Passkeys without sync/backdoor with Google

Trying to set up passkeys on Android. Suggests that this will be stored in your Google account. I cannot seem to find a way around this. Has any of you managed this? If so how can this be done?

N.b. this is not the same as using your phone as a security key. Same tech different implementation.

1 Like

i don’t think there is a way around this. The documentation around this seems to be limited.
I guess when they say passkeys will be stored on your device , it means it will be automatically linked to your account and synced to your other devices. A quick search for documentation shows that , passkeys are synced with your google account using google password manger and is supposedly “end to end encrypted”. source - Passkey support on Android and Chrome  |  Authentication  |  Google for Developers .
So far i haven’t used this feature much. But i do have enabled passwordless login for github through my yubikey which is just like a passkey but stored on your separate physical device.
so using yubikey for passwordless login looks much better option , if you don’t want to trust apple/google ecosystem.
But for an average user passkeys should be much better option if the websites are compatible

We agree on all things here.
I just hate that it seems impossible to avoid Google here. It seems like a bad idea and I wonder how Bitwarden and 1password will do their implementation of key syncing in that case.

You mention you stored a passkey on your yubikey for github. But does that allow you to login on android with it?

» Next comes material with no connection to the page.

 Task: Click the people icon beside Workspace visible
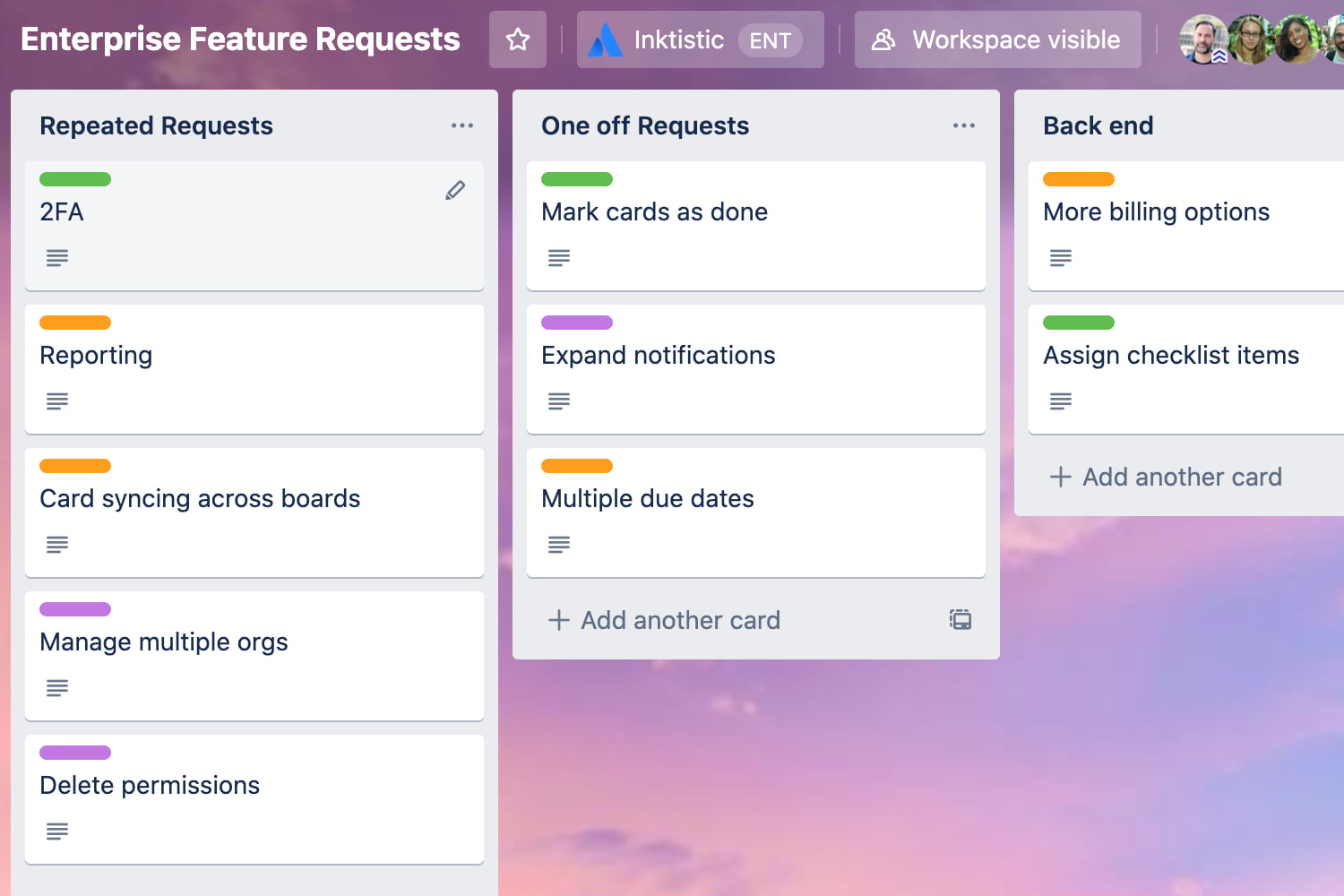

The implementation with Google also does not work on GrapheneOS btw as it doesnt meet the sts (safetynet).

1 Like

it doesn’t exactly seem to work on android for some reason . but it allows yubikey to be used after entering your login and password and then clicking on passkeys option

Sure that’s the webauthn fido2 as security key MFA. But passkeys implementation doesn’t seem to work that way which is sad and slightly worrying


yeah i kinda hoped that when websites start supporting passkeys , webauthn fido2 would automatically start working on these websites too , which would have been a great feature for power users.